* Problem to work on
In the entries that follow, find each line with the word "Amazon" and copy it.

——

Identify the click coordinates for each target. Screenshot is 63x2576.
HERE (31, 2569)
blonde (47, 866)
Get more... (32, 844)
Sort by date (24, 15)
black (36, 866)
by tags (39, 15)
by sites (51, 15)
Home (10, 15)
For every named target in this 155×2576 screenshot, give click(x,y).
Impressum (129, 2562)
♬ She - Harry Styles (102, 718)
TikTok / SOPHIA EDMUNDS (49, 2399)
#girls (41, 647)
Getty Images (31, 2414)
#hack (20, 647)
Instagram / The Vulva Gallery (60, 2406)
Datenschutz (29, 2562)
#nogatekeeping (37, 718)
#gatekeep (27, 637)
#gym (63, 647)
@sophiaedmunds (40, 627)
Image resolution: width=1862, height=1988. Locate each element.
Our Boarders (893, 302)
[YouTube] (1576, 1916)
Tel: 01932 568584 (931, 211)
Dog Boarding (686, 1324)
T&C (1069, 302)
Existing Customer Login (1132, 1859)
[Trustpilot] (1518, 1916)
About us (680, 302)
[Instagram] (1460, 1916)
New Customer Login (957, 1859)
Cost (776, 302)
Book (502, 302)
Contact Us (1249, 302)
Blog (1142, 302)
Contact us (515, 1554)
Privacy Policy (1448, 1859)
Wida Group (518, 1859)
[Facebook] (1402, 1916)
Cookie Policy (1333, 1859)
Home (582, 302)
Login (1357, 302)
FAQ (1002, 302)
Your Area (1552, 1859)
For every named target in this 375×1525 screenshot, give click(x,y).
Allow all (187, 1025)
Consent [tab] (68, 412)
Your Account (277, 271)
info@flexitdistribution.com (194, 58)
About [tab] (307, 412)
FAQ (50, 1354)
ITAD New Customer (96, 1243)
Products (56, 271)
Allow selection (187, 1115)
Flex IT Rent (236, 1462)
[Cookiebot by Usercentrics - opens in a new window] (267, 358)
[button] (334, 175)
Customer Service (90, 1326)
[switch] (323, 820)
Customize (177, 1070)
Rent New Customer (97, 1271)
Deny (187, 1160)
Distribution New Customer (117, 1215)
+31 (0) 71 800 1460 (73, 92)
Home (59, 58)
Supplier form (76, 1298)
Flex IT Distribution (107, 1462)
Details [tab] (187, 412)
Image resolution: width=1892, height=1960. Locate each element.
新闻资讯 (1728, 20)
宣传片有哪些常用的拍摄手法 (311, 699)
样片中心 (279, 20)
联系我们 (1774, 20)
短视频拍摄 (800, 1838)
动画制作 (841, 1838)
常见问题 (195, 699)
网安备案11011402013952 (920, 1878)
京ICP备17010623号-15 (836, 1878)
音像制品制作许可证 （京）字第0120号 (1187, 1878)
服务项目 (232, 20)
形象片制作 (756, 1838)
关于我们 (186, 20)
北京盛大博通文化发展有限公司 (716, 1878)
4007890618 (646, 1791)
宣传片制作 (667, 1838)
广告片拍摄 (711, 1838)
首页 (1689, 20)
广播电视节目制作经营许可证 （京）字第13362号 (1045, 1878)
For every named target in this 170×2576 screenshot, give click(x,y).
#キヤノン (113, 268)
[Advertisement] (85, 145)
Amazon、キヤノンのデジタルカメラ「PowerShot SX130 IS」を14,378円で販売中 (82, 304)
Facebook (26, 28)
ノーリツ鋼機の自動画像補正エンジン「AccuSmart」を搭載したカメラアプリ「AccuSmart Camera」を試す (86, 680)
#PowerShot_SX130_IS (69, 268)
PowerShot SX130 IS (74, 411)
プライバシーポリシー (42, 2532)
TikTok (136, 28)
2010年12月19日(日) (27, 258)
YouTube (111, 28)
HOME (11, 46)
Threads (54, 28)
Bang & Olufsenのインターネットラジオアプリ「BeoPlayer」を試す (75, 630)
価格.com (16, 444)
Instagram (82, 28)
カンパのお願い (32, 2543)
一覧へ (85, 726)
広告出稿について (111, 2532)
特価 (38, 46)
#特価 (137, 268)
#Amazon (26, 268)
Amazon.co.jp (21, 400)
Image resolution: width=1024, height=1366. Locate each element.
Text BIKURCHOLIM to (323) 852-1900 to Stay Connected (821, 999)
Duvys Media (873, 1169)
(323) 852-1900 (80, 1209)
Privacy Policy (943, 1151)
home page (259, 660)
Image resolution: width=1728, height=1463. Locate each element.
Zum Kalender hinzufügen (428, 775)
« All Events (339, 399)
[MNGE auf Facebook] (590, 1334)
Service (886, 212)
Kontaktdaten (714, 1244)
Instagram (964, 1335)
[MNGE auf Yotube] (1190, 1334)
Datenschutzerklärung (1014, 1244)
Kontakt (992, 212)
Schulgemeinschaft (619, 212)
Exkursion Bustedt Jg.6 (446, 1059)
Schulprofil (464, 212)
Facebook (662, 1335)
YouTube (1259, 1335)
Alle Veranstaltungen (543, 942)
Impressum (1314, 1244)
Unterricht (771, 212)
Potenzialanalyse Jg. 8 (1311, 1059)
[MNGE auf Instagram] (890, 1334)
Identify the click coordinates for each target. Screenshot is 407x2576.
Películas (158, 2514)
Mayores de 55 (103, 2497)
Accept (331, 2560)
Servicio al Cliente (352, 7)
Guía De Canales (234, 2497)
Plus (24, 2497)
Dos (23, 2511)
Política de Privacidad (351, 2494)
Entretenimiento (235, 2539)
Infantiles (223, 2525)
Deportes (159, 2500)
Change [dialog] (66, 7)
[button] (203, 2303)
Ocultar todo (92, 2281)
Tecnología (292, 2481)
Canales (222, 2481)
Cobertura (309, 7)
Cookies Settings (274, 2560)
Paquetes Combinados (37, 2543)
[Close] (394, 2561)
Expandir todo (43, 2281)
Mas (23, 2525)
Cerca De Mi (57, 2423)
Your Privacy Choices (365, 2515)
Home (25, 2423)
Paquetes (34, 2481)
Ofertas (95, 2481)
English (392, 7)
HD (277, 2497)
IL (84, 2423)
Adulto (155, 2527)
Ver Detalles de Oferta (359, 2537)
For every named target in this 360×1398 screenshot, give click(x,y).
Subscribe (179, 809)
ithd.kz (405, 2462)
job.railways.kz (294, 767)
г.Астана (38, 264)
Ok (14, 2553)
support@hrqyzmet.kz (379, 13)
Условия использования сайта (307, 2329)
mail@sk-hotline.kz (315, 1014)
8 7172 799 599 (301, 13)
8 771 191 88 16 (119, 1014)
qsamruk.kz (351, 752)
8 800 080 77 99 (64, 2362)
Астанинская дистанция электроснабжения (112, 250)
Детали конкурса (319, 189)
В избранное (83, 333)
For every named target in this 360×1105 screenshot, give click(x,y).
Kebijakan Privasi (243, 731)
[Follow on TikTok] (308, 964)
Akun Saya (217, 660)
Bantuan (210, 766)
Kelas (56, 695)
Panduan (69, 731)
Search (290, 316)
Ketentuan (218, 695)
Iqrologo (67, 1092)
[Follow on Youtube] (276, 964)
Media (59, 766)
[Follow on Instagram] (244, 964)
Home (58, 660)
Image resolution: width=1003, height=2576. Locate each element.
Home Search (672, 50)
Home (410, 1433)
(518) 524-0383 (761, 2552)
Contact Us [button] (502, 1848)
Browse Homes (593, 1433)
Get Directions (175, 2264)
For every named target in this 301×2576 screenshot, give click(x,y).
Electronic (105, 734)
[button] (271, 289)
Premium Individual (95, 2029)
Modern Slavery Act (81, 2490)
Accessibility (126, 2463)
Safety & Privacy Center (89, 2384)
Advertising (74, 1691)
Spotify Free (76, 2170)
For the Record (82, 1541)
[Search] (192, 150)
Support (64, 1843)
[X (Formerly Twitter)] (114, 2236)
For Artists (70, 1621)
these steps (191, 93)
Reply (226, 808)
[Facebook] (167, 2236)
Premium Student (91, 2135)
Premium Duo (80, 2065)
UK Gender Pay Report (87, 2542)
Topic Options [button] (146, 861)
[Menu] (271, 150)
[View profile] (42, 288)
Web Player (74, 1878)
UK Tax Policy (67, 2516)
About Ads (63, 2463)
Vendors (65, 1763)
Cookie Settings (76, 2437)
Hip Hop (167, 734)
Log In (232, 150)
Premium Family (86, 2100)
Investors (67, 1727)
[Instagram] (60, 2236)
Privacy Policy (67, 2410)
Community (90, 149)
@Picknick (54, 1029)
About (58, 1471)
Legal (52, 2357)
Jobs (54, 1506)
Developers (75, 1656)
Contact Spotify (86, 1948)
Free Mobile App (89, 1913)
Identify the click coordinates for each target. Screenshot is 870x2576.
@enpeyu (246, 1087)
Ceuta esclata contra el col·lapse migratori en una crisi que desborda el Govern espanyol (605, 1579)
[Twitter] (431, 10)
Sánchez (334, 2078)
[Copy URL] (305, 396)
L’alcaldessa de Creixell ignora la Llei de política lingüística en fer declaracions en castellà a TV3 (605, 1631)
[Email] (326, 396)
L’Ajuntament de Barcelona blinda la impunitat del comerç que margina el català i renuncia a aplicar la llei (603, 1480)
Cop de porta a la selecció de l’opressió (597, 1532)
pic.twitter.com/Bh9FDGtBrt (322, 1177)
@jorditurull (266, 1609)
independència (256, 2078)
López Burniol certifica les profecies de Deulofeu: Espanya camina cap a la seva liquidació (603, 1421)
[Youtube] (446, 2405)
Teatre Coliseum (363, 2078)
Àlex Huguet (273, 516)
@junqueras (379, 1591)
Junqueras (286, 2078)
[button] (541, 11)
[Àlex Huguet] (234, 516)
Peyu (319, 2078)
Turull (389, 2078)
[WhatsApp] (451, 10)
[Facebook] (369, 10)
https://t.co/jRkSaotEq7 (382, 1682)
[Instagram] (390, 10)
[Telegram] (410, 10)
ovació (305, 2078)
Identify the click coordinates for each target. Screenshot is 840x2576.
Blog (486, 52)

——

* Your solution
Amazon、キヤノンのデジタルカメラ「PowerShot SX130 IS」を14,378円で販売中 (82, 304)
#Amazon (26, 268)
Amazon.co.jp (21, 400)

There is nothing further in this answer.